“Outside,
the bare land stretching far away;
The
frame house, new, fortuitous, and bright,
Pointing
the presence of the morning light;
A
train’s far screaming, clean as shining steel
Planing
the distance for the gliding heel.
Through
shrinking frost, autumnal grass uncurled,
In
naked sunlight, on a naked world.”
Winters
wrote “The Journey” around 1930, when his transition from experimentalism to
traditional iambic meter and prosodic forms was well under way. The change was
not a “sudden intellectual or religious conversion,” Winters later said, but started
because he could not use Imagism to write poems comparable in quality to those
by the poets he most admired -- Baudelaire, Valéry, Hardy, Bridges and Stevens.
According to his student Helen Pinkerton, “The Journey” is based on the four-day
train trip Winters made in 1925 between Boulder, where he graduated from the
University of Colorado, and Moscow, where he taught for two years at the
University of Idaho.
In
Butcher’s Crossing, a young Harvard
graduate, Will Andrews, journeys west in the 1870s and stops in Butcher’s
Crossing, Kansas, where he meets two men who seek their fortune hunting buffalo
in the Colorado Rockies. The subsequent scenes of butchery and gore make for
uncomfortable reading, what Winters in “The Journey” calls “a mortuary dream.”
We can understand why Williams chose the passage, even
beyond the geographical overlap: “In naked sunlight, on a naked world.” “Naked”

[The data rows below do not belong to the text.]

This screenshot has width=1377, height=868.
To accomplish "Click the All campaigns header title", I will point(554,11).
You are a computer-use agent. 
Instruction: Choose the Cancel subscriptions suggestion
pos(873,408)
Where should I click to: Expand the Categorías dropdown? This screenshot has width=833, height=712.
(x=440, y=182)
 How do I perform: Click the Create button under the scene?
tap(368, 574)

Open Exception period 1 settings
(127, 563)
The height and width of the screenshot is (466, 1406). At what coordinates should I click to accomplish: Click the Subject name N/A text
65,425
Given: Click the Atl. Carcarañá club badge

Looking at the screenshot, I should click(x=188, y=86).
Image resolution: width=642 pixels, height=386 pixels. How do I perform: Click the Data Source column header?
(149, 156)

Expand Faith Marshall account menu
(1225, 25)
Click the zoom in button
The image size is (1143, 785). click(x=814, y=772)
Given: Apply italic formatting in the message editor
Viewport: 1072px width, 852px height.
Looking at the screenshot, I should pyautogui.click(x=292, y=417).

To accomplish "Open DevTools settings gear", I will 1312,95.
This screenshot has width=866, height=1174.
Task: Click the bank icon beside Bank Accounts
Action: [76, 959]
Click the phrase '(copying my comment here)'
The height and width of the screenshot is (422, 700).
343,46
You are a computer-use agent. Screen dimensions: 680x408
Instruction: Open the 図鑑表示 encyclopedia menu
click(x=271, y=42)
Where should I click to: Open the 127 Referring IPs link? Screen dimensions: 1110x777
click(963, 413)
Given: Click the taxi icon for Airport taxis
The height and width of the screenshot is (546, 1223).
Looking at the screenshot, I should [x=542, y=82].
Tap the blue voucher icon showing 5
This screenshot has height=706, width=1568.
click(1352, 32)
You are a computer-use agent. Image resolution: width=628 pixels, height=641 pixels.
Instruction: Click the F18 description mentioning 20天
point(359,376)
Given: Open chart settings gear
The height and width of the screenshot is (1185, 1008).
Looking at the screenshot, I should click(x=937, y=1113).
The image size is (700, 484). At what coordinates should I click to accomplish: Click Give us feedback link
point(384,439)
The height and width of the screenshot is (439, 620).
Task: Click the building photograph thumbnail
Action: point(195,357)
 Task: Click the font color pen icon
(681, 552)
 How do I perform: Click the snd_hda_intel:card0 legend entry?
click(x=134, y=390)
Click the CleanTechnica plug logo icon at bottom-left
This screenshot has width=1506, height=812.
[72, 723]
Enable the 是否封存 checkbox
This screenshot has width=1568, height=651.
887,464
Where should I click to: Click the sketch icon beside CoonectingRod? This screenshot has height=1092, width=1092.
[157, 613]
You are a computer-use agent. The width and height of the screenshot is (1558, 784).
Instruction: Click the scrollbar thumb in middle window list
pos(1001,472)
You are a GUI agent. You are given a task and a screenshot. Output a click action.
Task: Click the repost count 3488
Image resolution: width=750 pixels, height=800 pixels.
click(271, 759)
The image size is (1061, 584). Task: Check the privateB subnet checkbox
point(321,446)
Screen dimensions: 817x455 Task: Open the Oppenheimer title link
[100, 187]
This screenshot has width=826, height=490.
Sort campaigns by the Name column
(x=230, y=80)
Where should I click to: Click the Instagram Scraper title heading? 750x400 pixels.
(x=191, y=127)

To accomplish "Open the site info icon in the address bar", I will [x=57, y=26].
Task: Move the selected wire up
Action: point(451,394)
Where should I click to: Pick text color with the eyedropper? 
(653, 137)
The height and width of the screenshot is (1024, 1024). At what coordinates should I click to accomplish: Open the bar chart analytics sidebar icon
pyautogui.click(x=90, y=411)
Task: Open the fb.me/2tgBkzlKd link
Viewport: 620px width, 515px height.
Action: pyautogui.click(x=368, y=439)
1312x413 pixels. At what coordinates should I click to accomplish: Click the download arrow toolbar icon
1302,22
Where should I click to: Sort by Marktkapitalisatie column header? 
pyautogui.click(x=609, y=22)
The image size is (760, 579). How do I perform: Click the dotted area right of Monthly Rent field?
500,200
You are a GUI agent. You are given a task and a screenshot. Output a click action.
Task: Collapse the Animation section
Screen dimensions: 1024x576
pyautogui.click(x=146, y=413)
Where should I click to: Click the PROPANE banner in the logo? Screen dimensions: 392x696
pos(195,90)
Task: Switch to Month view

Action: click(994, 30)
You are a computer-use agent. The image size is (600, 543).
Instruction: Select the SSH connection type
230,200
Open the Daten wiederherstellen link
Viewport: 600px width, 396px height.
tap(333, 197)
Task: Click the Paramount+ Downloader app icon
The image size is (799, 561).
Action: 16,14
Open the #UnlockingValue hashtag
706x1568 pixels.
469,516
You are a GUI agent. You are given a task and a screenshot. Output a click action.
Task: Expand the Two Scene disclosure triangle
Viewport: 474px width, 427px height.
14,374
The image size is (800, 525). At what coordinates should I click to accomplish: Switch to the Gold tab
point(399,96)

is a uniquely complex word, implying both innocence and its opposite. A “naked
world” is at once Edenic and vulnerable, Adam waiting to fall. The Oxford English Dictionary offers, among its
forty-nine gradations of meaning, “bare, destitute, or devoid of something,” “unfilled,
unoccupied, clean” and “lacking or defective in some quality, skill, etc.; esp. lacking in rhetorical art.”
Winters
favored the word during this transitional period. In “On a View of Pasadena from the Hills” he refers to “the naked salty shore, / Rank with the sea, which
crumbles evermore,” and in “John Sutter” he writes: “Across the mountains,
naked from the heights, / Down to the valley broken settlers came.” Winters
never uses the word to describe a person, only places, and only in “The
Journey” is “naked" so freighted with meaning.